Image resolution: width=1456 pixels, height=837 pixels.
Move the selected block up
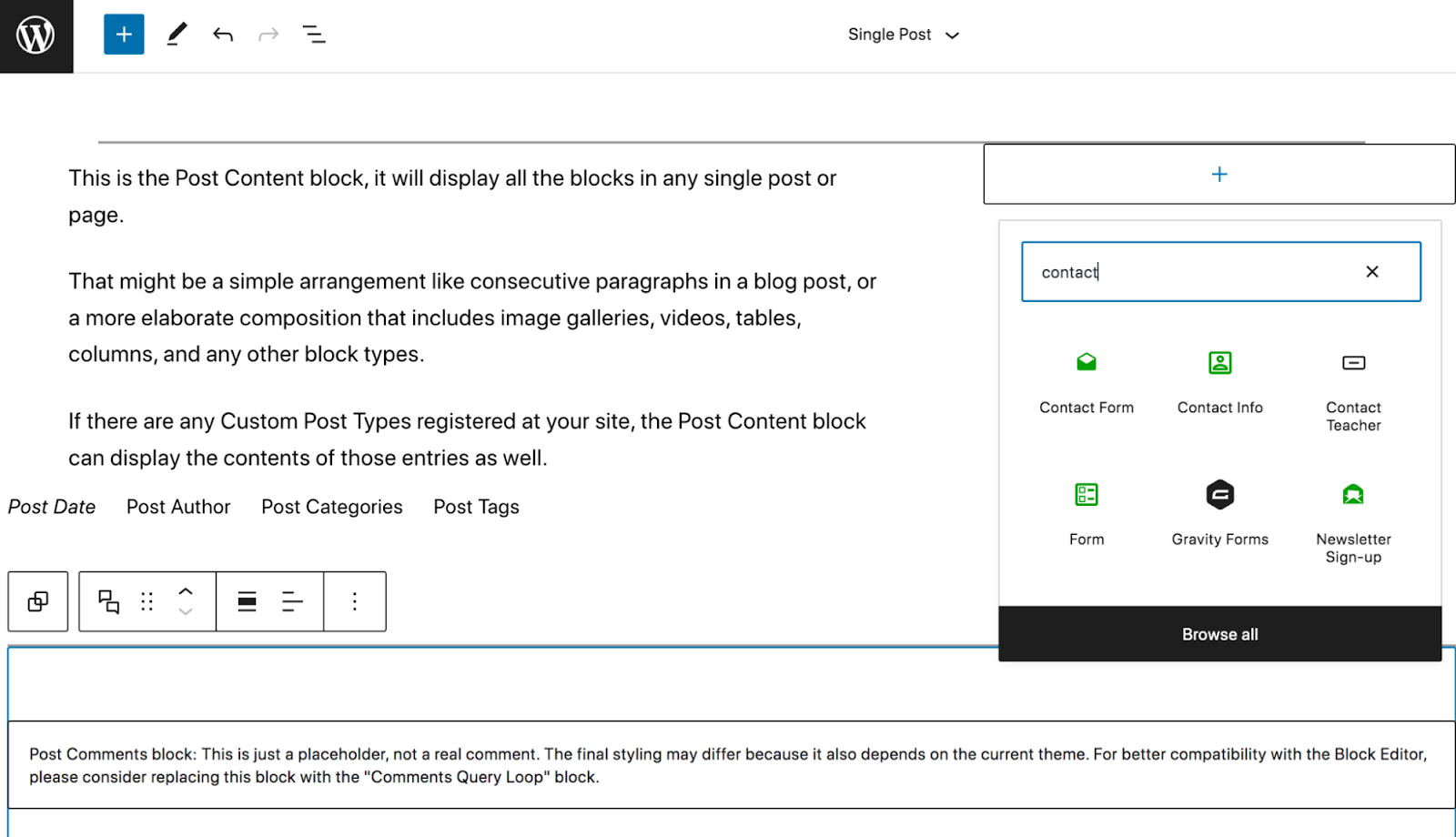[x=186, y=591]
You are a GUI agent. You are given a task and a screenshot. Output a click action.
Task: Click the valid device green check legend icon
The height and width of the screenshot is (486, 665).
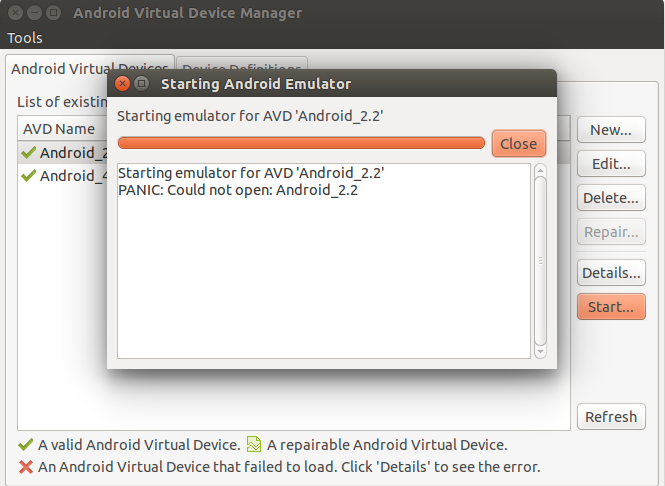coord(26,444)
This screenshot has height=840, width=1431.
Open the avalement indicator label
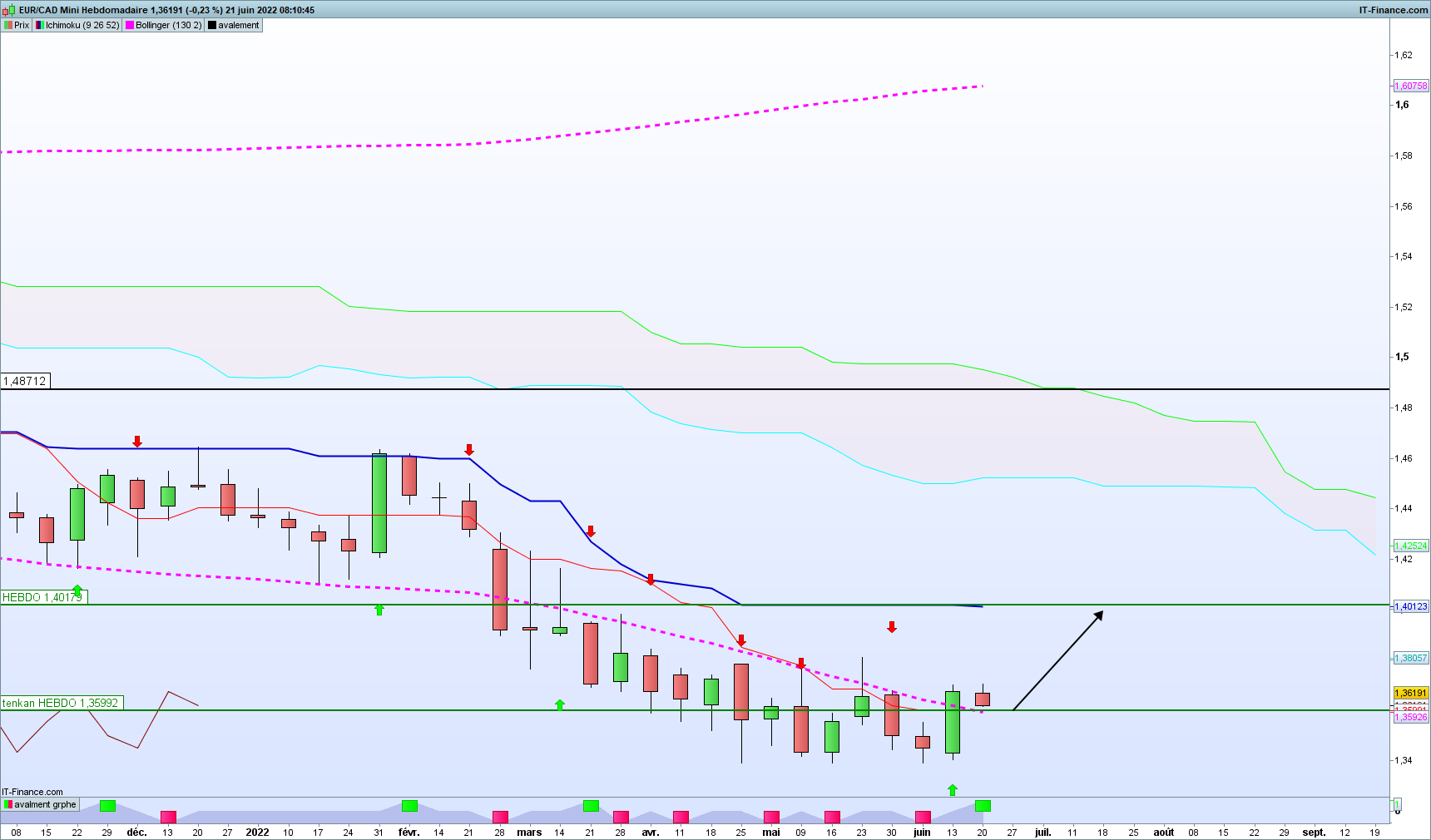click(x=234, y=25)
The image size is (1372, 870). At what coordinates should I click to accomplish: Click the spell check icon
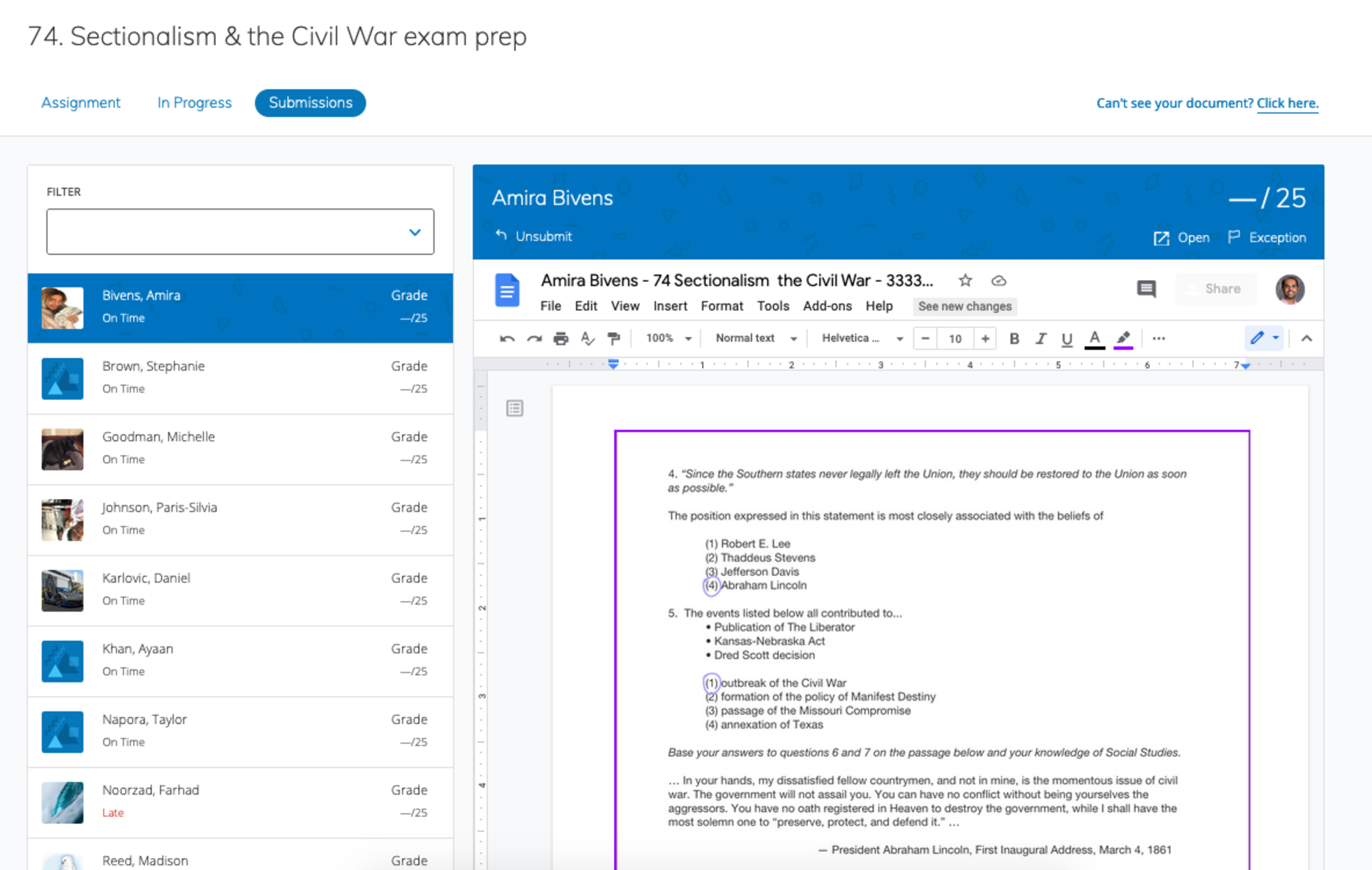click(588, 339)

####################

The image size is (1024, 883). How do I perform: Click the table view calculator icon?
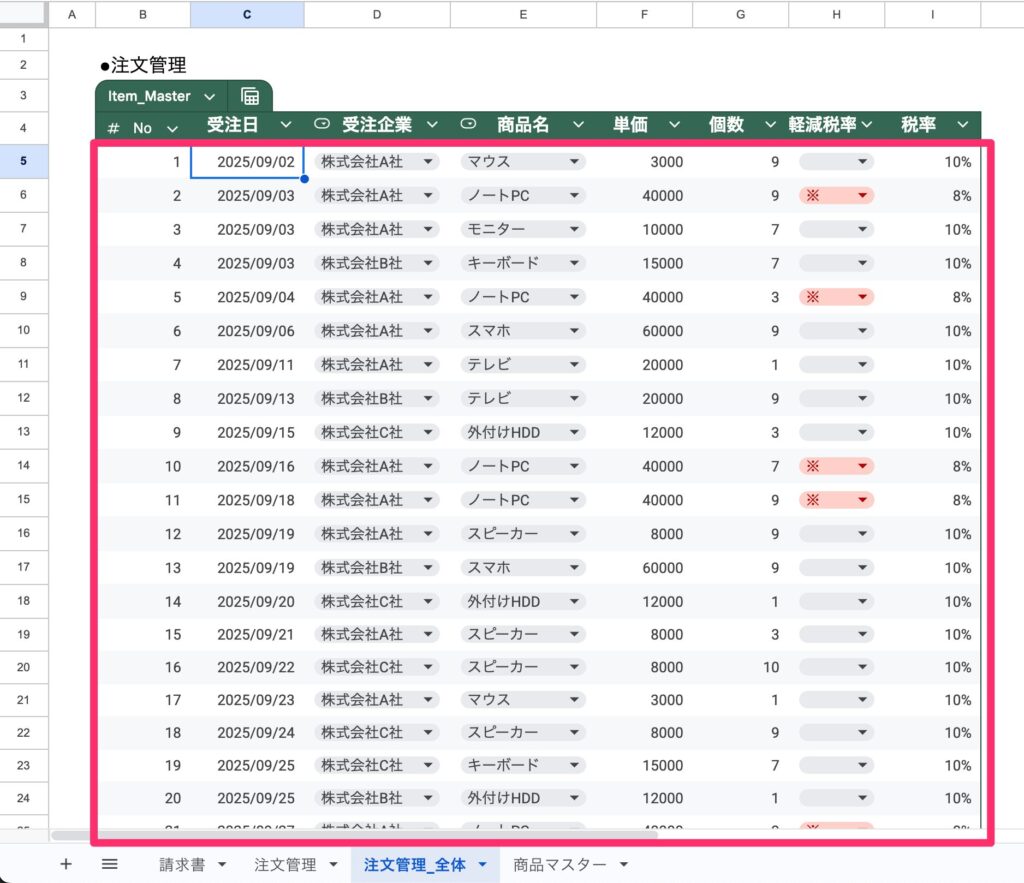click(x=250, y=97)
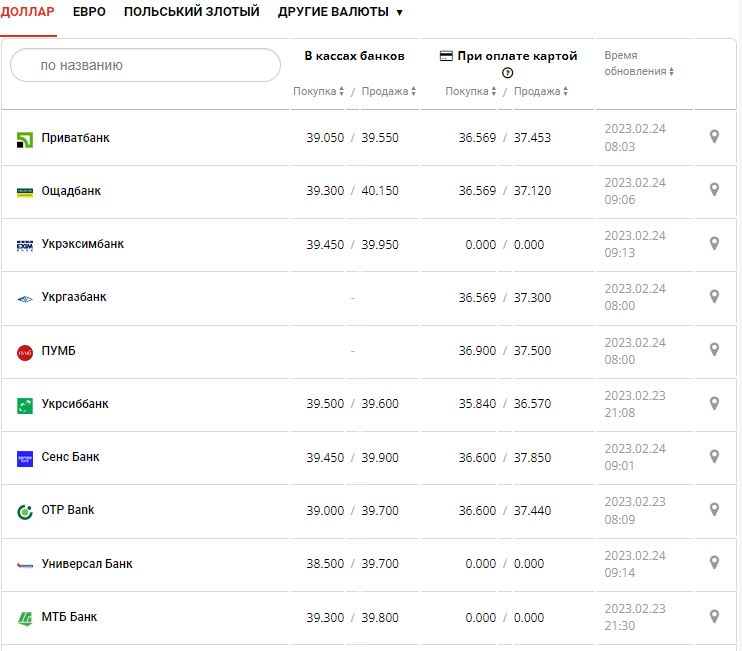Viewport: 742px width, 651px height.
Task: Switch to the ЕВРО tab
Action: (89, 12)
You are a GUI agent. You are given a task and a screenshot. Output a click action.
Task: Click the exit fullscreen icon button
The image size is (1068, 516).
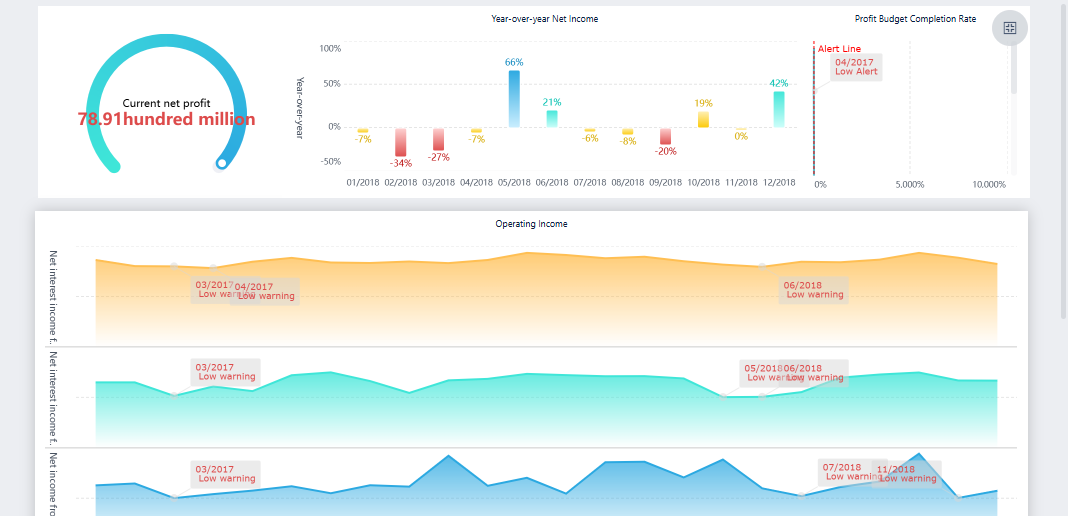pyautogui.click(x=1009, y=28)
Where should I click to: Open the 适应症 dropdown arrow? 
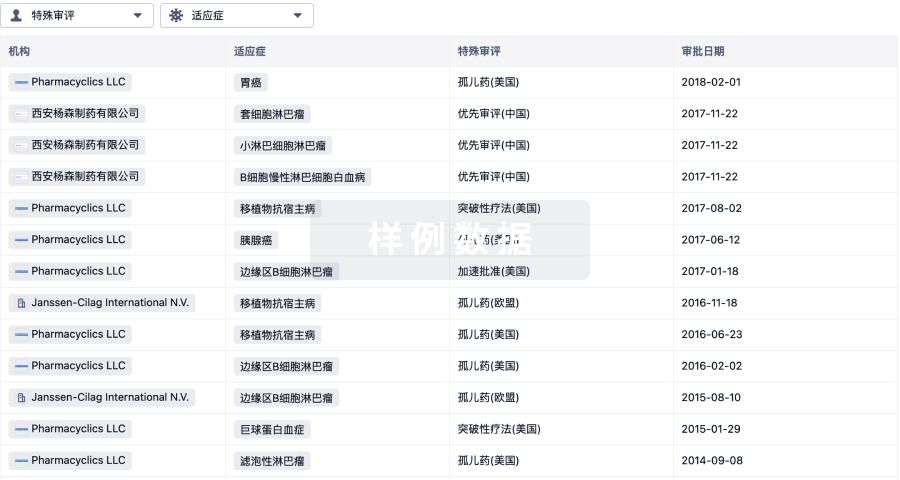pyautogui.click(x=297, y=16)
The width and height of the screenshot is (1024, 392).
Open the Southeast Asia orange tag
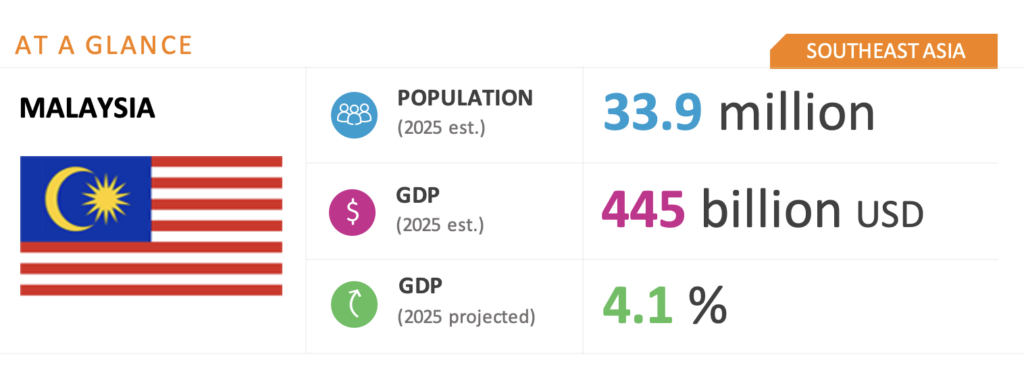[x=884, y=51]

####################

Please reproduce the entries in full, requests included, beginning at the line that contains "This screenshot has height=840, width=1431." and stopping after the line that contains "click(588, 339)", and shift every coordinate in the answers by adding 135 to it. Leave the pictures out.

This screenshot has height=840, width=1431.
Open the avalement indicator label
click(x=369, y=160)
The image size is (1372, 870). At what coordinates should I click to accomplish: Click the spell check icon
click(723, 474)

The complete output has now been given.